Source: Deep Learning on Medium
TLDR: You can head to my repository where you will find instructions on how to train your own relation vector model using numpy, gensim and keras. Each step is explained in this blog post.
A major area of research in Natural Language Processing is word-level (or lexical) semantics. That is, building systems capable to understand the meaning of a unit of analysis. This unit of analysis can be a (single token) word, but it can also be a phrase, a proper noun (named entity) or a subword (an affix, for instance). Now, how do we pin down the meaning of one of these units? Probably the most immediate source for word meaning that we can possibly think of is the dictionary.
Another source of knowledge when it comes to lexical semantics is to assign meaning to a word in terms of how it relates to other concepts.

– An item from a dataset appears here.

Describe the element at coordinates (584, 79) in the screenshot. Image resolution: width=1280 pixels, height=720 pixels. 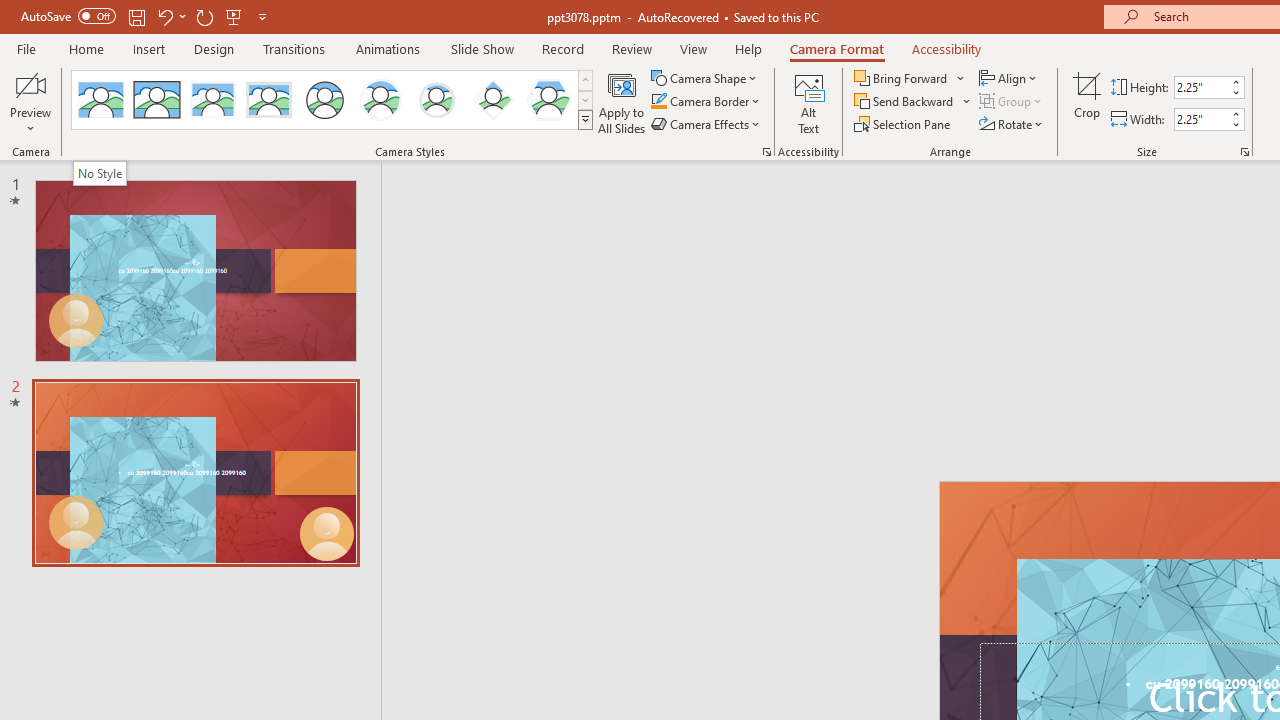
I see `'Row up'` at that location.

For example, we may not know what indigo is, but if we knew it is a type of dye, which in turn is a coloring material, then we wouldn’t really need a definition to have a pretty clear idea of what it is.

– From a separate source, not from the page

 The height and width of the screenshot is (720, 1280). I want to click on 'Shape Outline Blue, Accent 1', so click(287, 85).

In NLP, a powerful way of inducing word meaning is to represent words as vectors, such that they account for the distribution of a word with respect to others with which it co-occurs. The already classic word embeddings turn this intuition into a vector space where similar words are grouped together because they tend to occur in similar contexts. For example, indigo will be represented with a vector close to dye, violet or magenta.
Relations in word embeddings
In fact, it has been shown that it is possible to model relations (or analogies) in word embeddings with simple vector arithmetic, the following equation being a well-known case: a−b + c ≈ x, or the famous man − king + woman ≈ queen. This can also be read as “the similarity betwen the result of doing man−king is similar to that of woman− queen”. This is a property surprisingly well preserved in word embeddings, and holds for many morphosyntactic relations as well (e.g., play:played::run:ran).
However, as you may expect, not all relations can be modeled based on this vector difference approach. It has been shown, in fact, that apparently well defined relations like part-of, a.k.a meronymy, (e.g., a wheel is a meronym for car) do not hold in classic embedding models. The below example from a Coling paper by Bouraui et al. (2018) shows the difference between the superlative degree relation (e.g., close-closest) (left) and meronymy (right).
Because relations are important for NLP and distributional semantics tells us that context is useful for modeling meaning, a possible approach is to learn an embedding for all pairs of words which are strongly associated in a corpus. In this post, we use the term relation embedding to refer to a vector encoding the relation between a pair of words, such that similar relations are grouped together in a vector space. For example, we would like to see the relation vectors for (jumper, wool) and (margarita, tequila) to be near in the space because both pairs of words are involved in an is-made-of relation.
This is the intuition behind SeVeN (Semantic Vector Networks), let us explore how to build such model.
SeVeN: Building relation embeddings
- Build a word graph. Our input can be just a text corpus. Then, simply by computing PMI between center and context words we can generate a word graph.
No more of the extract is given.